Tribal people of West Bengal, India

The Lodha Muslim are a tribal or Adivasi community found in the state of West Bengal in India. They are a Muslim tribe. The exact circumstances of the conversion of the Lodha people to Islam remains shrouded in mystery, but the conversion process was gradual, and the community still preserves many of their pre-Islamic customs. They are found mainly in the Midnapore District, in particular in the villages of Madhya Hingli, Uttar Rani Chak, Gamatub, Maniktala, Laldighi, Chapbasan, Sodhpur and Piyada.

The traditional occupation of the Lodha was hunting and gathering, in particular catching of snakes and toads, and then selling their skins. They are no longer hunters and gatherers, and the community has now taken up the occupation as locksmiths. A small number are also marginal farmers, but their holdings are incredibly small. The bulk of the community are now wage labourers, with a steady migration to the city of Kolkata.

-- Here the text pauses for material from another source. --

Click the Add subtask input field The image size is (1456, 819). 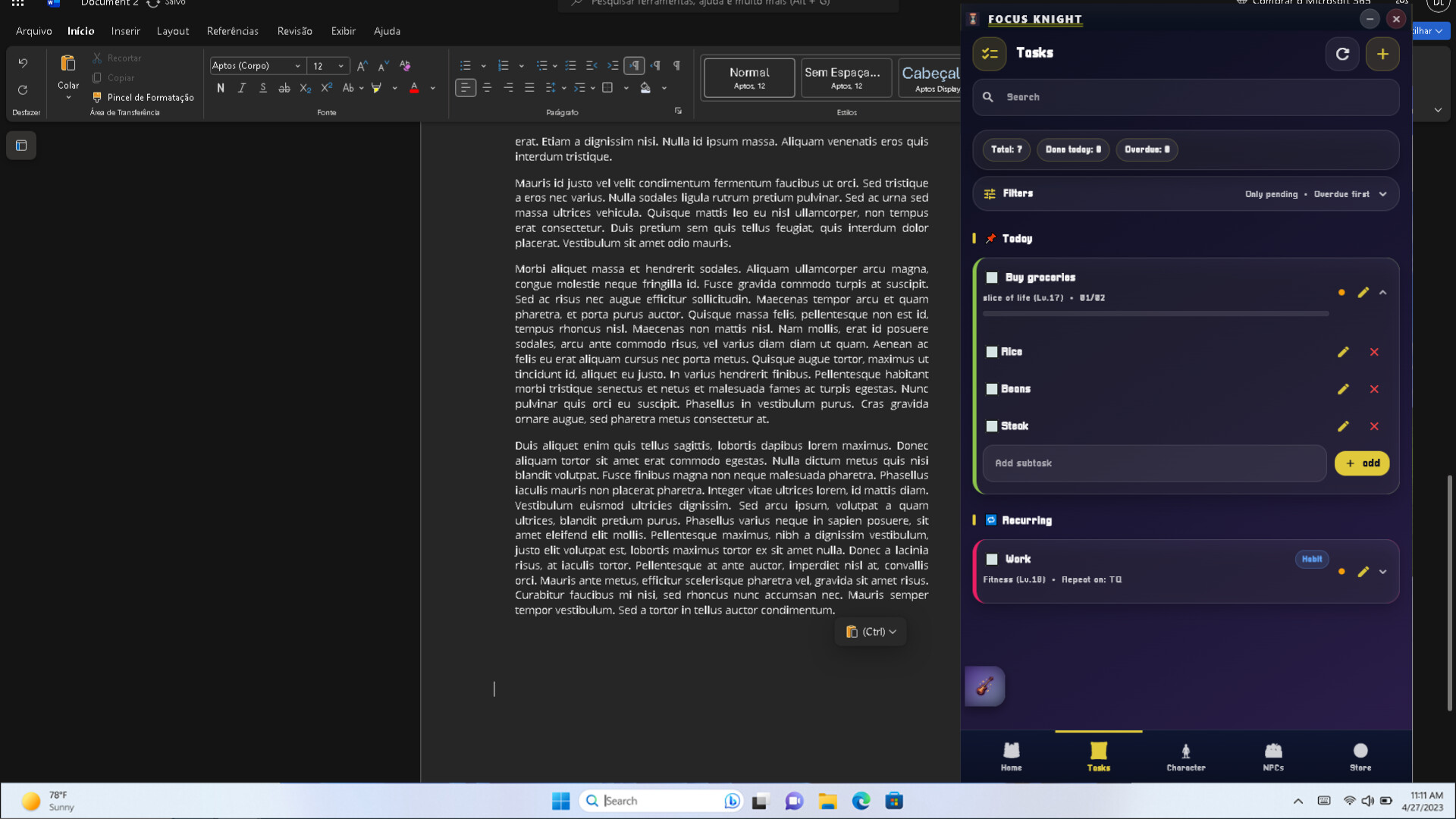tap(1154, 463)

The Lodha are strictly endogamous community, and prefer to marry close kin. They are residentially segregated, live in their own quarters within the villages they reside. Each settlement contains a jati panchayat or caste council, which maintains social control, and resolves any intra-community dispute. The community are Sunni Muslims and have customs similar to those of the Bengali Muslims.